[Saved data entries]
****************************************

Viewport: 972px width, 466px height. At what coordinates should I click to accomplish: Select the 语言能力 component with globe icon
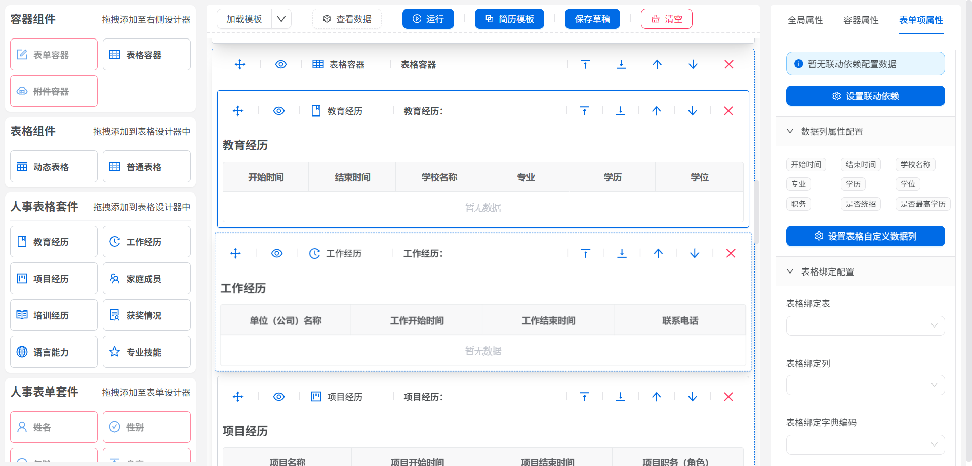54,352
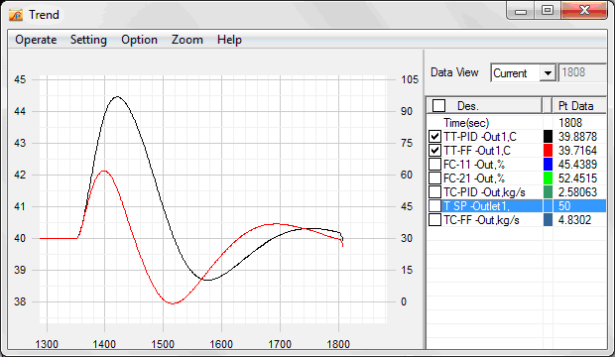
Task: Select the T SP -Outlet1 highlighted row
Action: coord(517,206)
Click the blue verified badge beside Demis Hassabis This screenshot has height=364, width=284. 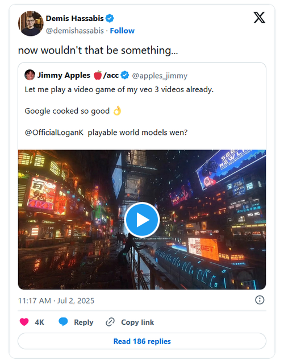(110, 18)
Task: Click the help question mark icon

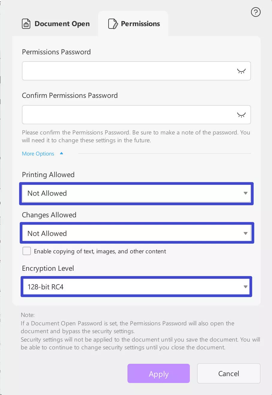Action: [x=256, y=12]
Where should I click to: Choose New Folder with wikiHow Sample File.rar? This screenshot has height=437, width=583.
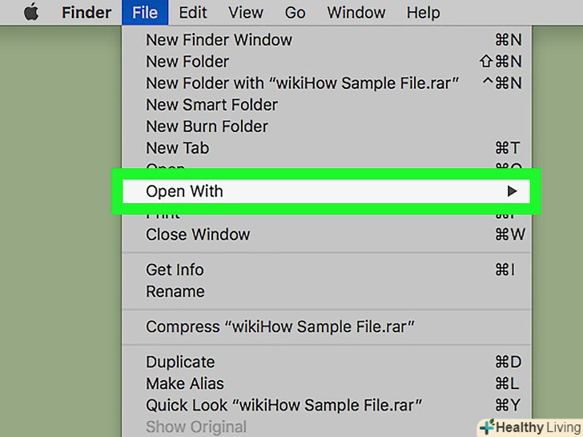[x=302, y=83]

****************************************

• **Goal of the exercise**: Copy exactly, and copy nothing else: the lines from the one containing "Task: Click the help question mark icon" through the end of the data, both ends included, with pictures left out.

• **Answer to the problem**:
Task: Click the help question mark icon

Action: [x=256, y=12]
Where should I click to: Choose New Folder with wikiHow Sample File.rar? This screenshot has height=437, width=583.
[x=302, y=83]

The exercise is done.